**Your task**
Put the data from the line with "Task: Click the Verifying Release heading" up to and including the line with "Given: Select the 事件名称 event name line" into a Markdown table with the columns No. and Text, numbering each nonblank line. Skip blank lines and leave the pictures out.

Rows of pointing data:

# # # # # # #

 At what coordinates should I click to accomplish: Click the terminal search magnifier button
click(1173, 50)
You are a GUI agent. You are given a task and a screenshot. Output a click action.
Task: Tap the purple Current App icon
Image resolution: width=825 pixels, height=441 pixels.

# # # # # # #

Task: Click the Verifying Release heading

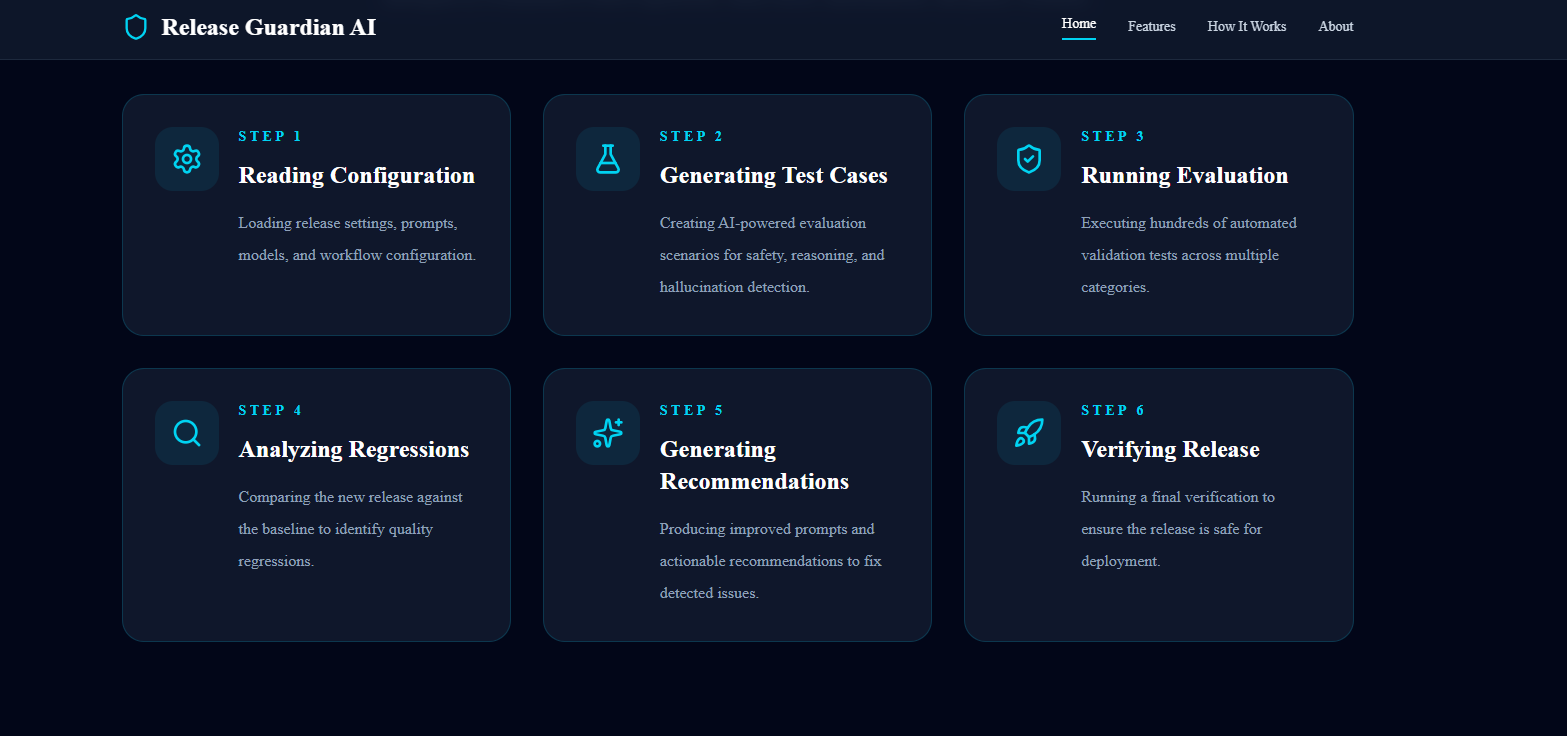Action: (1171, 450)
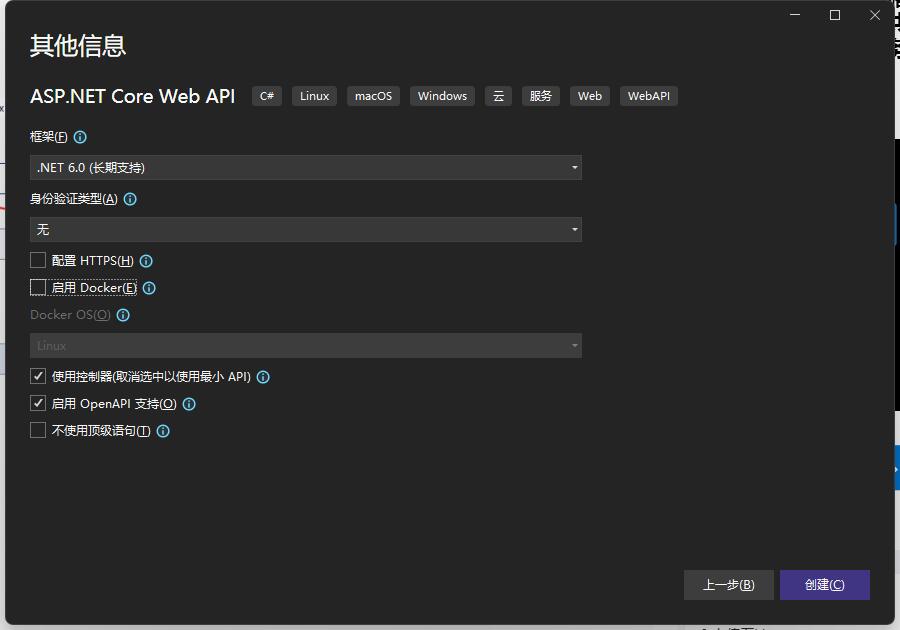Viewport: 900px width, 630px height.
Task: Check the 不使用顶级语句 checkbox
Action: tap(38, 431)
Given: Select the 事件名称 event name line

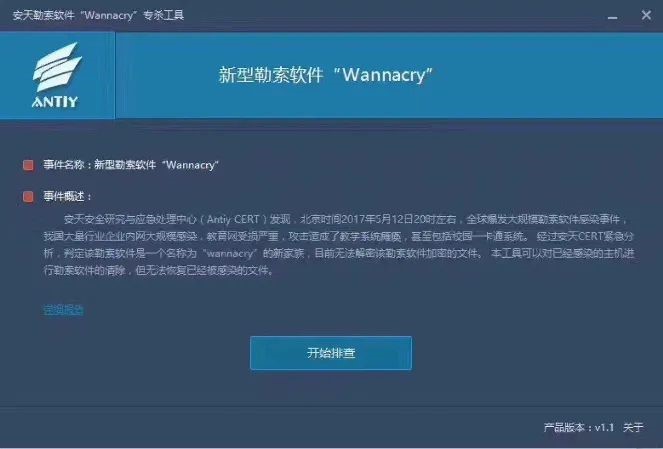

# # # # # # #

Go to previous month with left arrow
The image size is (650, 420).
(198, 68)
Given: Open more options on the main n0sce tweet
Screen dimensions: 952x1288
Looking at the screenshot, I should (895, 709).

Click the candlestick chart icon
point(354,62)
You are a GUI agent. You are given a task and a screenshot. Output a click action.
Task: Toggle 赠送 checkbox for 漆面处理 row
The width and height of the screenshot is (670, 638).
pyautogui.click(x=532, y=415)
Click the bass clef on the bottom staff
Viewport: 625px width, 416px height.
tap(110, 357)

# # # # # # #

**Answer to this problem**
| No. | Text |
|---|---|
| 1 | Task: Click the Verifying Release heading |
| 2 | Action: (1171, 450) |
| 3 | Viewport: 900px width, 630px height. |
| 4 | Task: Check the 不使用顶级语句 checkbox |
| 5 | Action: tap(38, 431) |
| 6 | Given: Select the 事件名称 event name line |